**Screenshot grounding data**

---+---

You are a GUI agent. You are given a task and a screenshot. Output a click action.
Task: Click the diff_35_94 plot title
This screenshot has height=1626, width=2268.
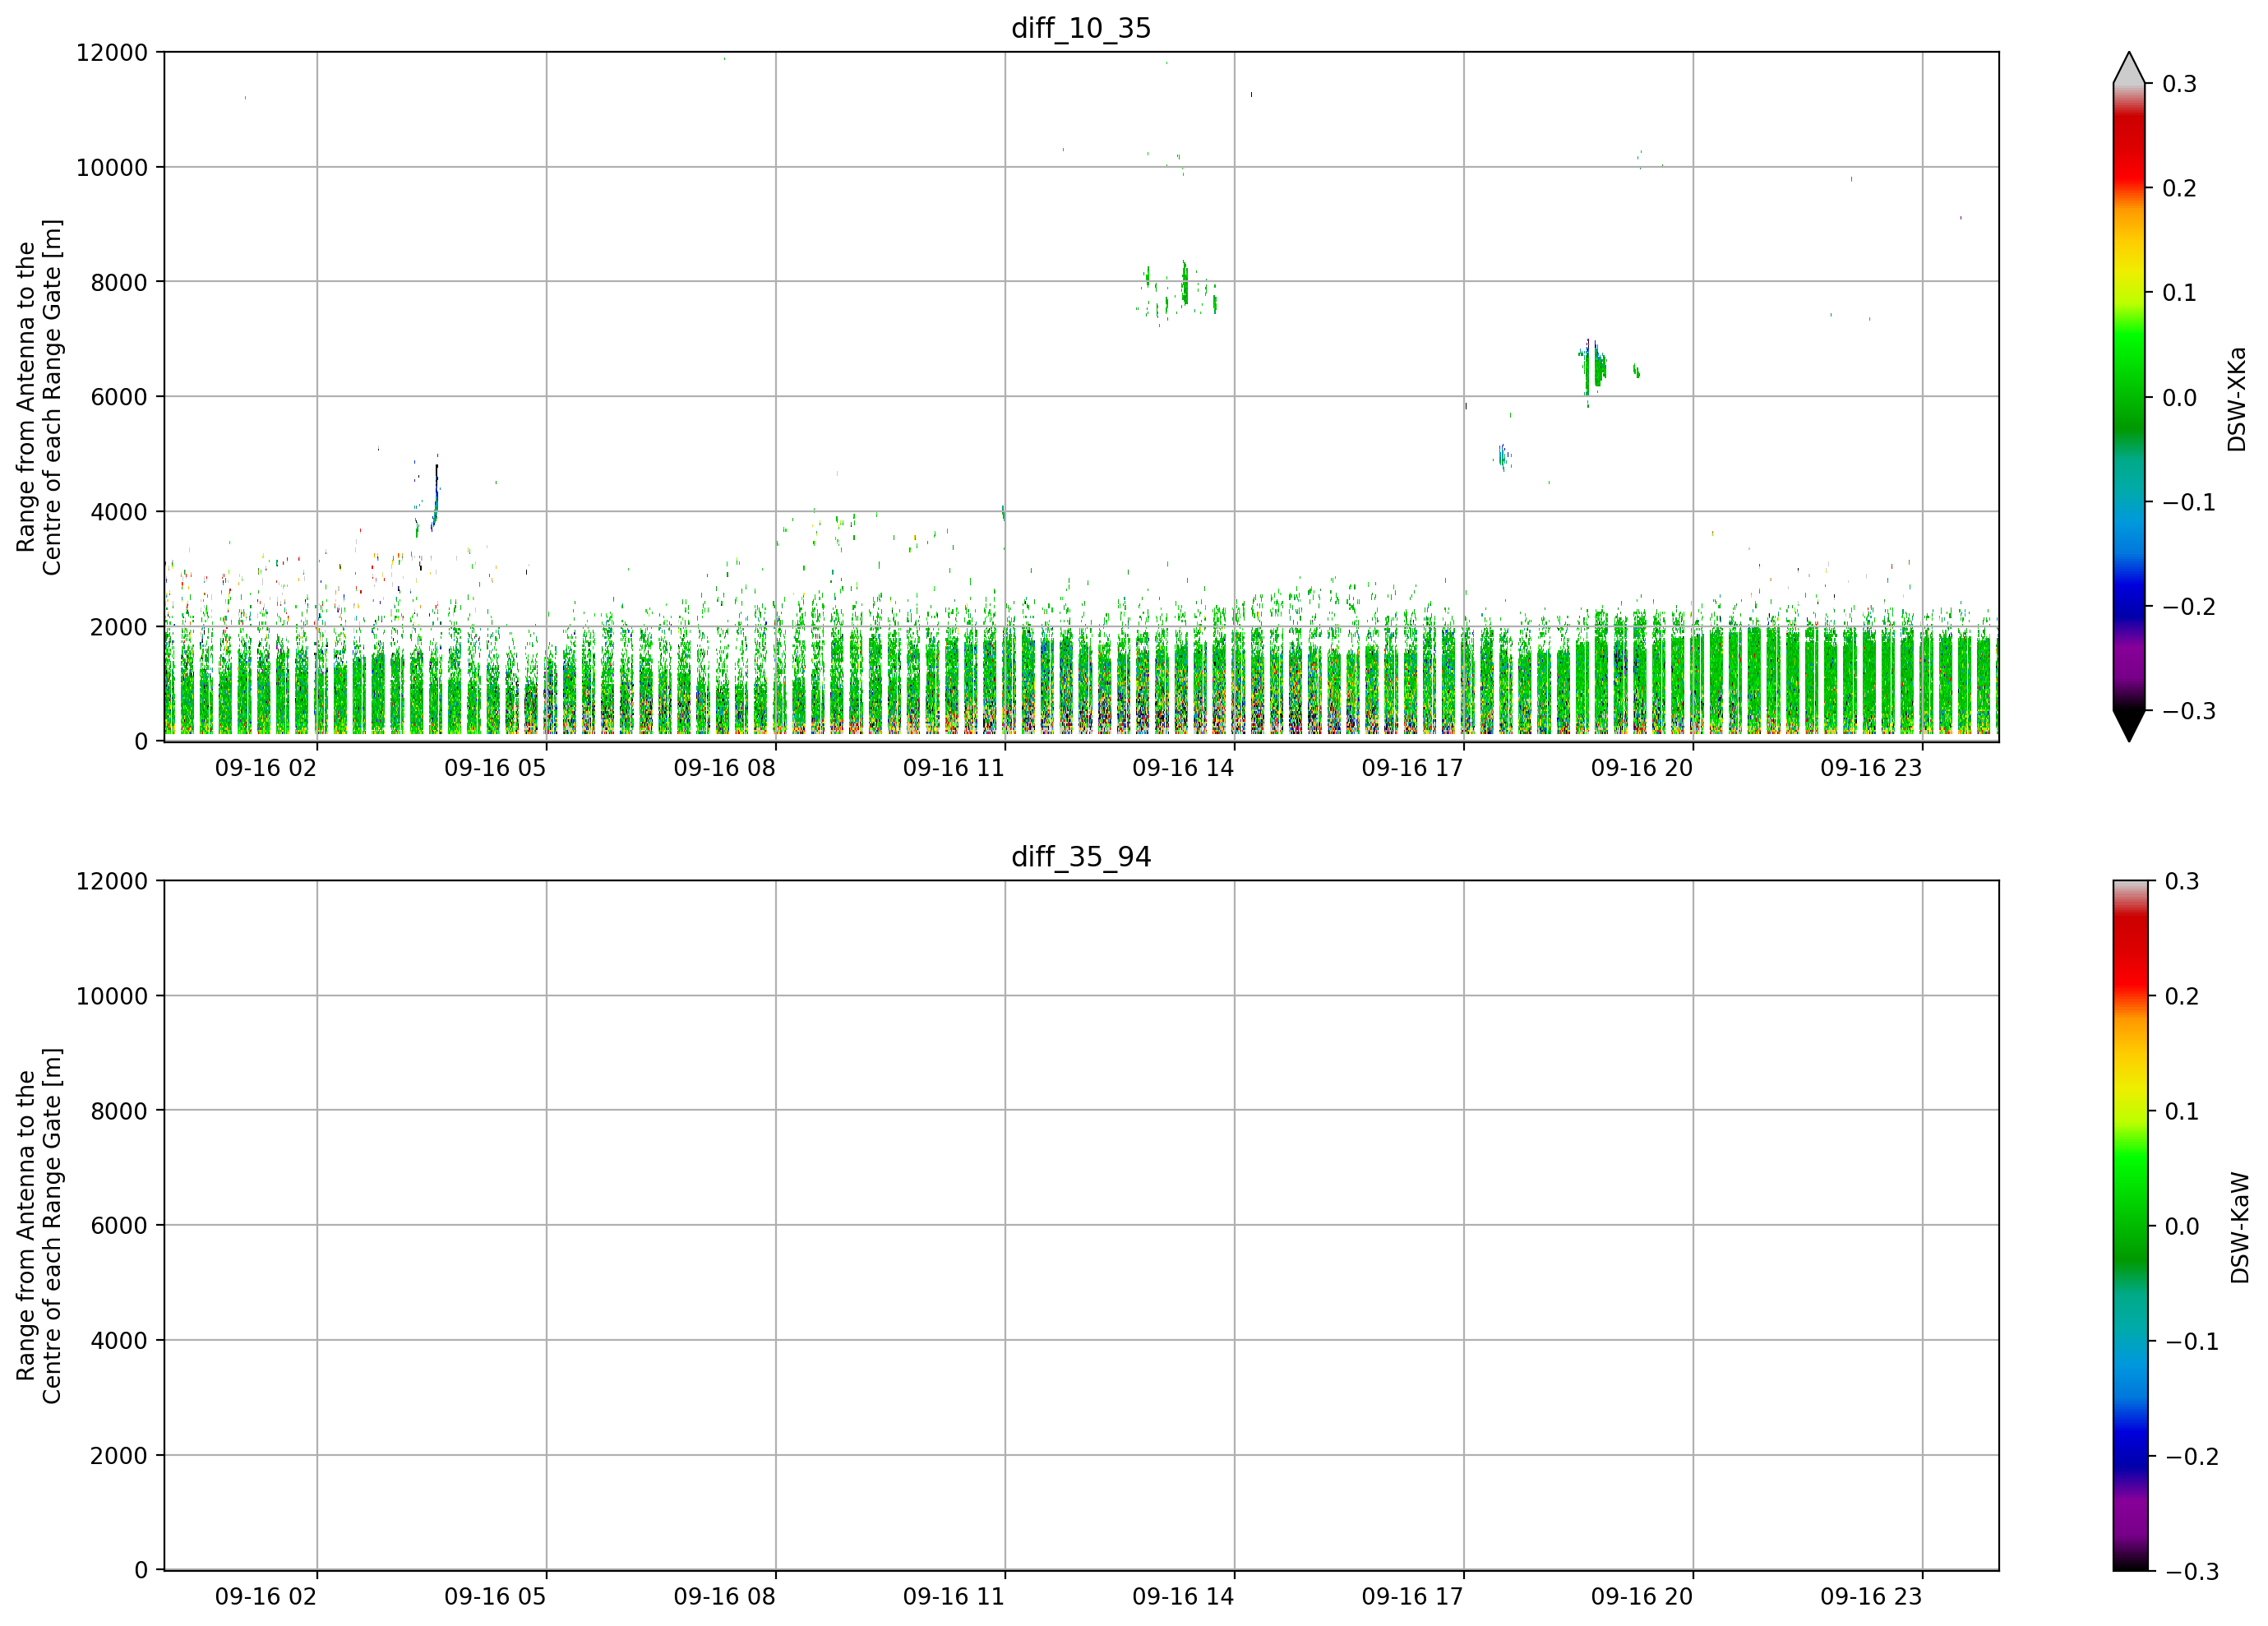click(x=1081, y=857)
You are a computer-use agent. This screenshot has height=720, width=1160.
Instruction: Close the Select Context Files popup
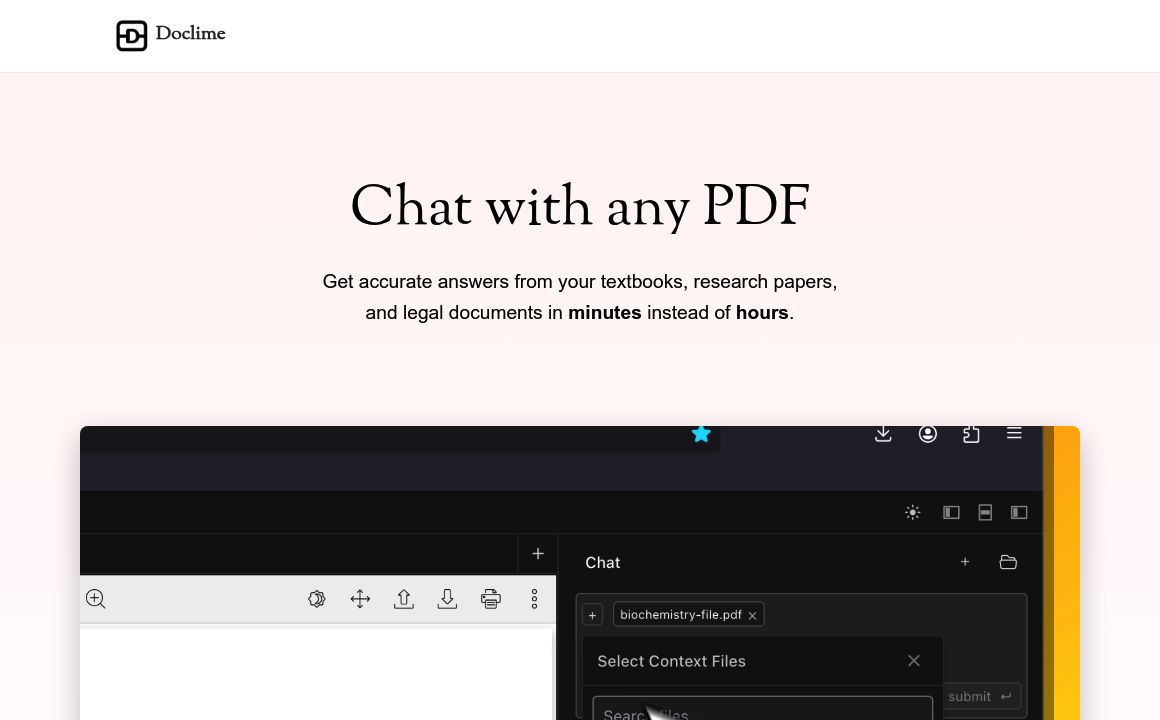click(913, 661)
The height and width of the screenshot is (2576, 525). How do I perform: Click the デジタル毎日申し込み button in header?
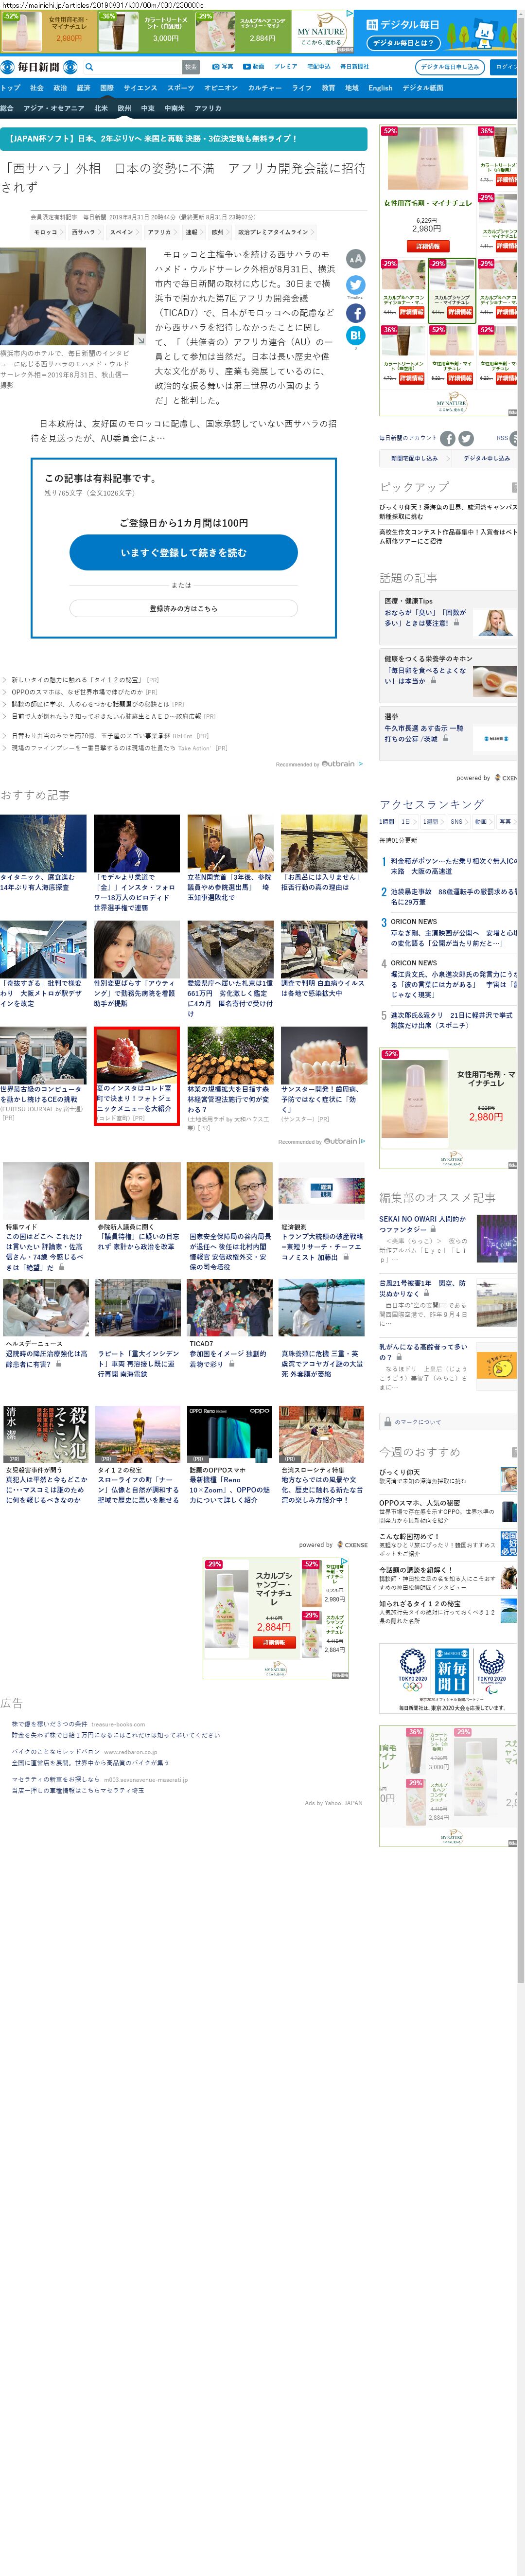click(449, 67)
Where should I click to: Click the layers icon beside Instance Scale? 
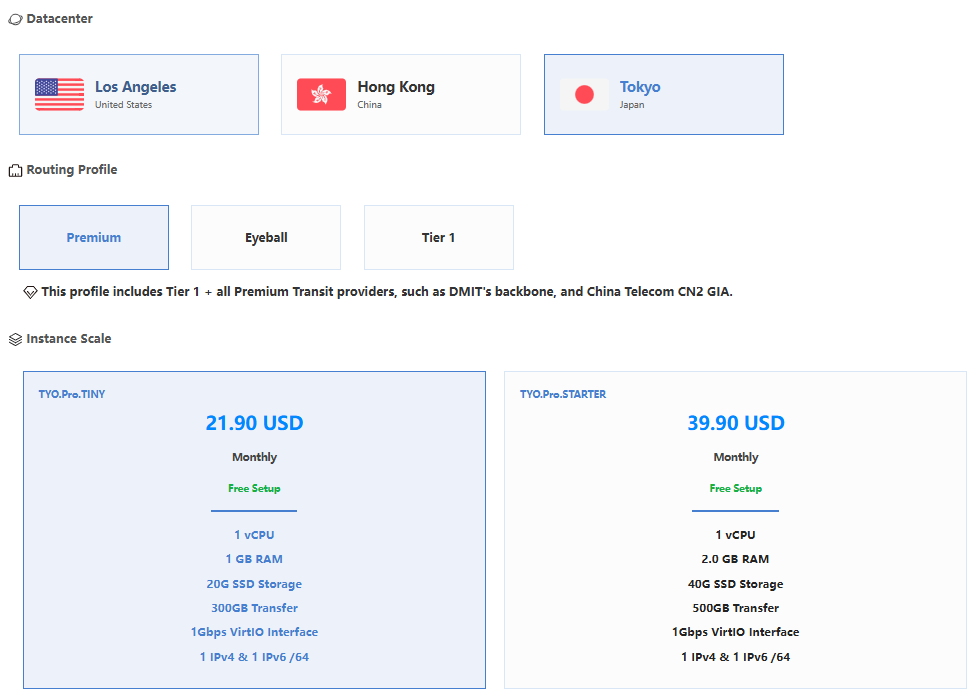tap(15, 340)
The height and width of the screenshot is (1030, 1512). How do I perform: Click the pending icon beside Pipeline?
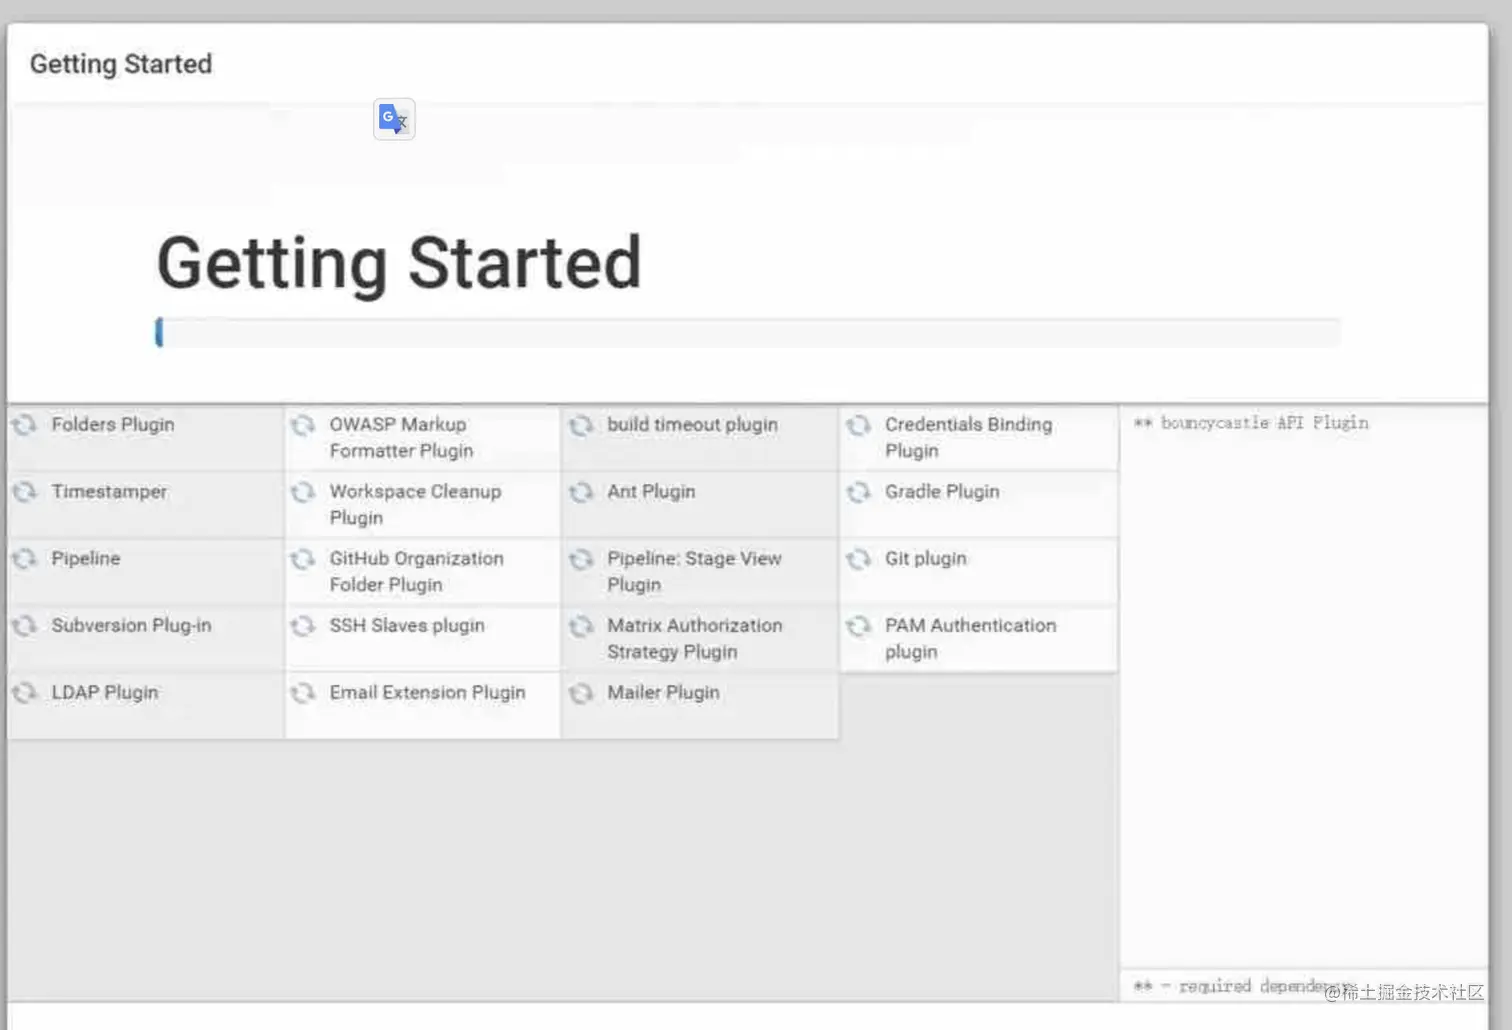(25, 559)
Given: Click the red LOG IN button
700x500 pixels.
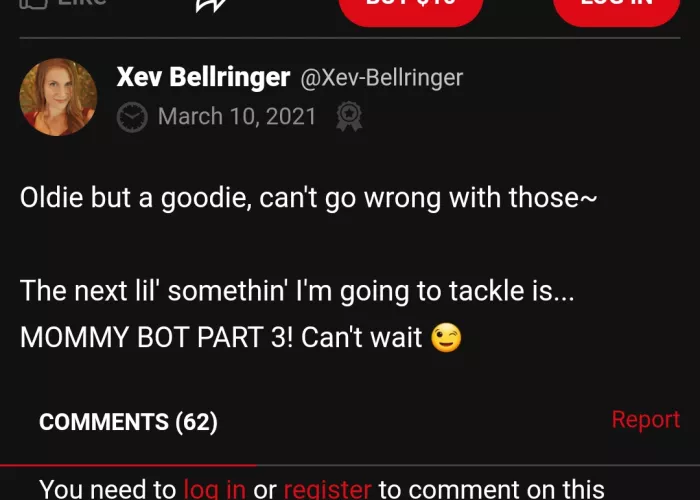Looking at the screenshot, I should click(616, 9).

---+---

**Exercise**
An exact reprint of every record is required, with the pictures omitted.

**Finished task**
You are a GUI agent. You are given a task and a screenshot. Output a click action.
Task: Click the diff_35_94 plot title
This screenshot has height=1626, width=2268.
click(x=1081, y=857)
You are a computer-use agent. This screenshot has height=720, width=1160.
Instruction: Close the Select Context Files popup
click(913, 661)
The height and width of the screenshot is (2576, 525). How do I perform: Click the デジタル毎日申し込み button in header?
click(449, 67)
Where should I click to: Click the layers icon beside Instance Scale? 
tap(15, 340)
The height and width of the screenshot is (1030, 1512). How do I perform: Click the pending icon beside Pipeline?
(25, 559)
Given: Click the red LOG IN button
700x500 pixels.
Looking at the screenshot, I should click(616, 9).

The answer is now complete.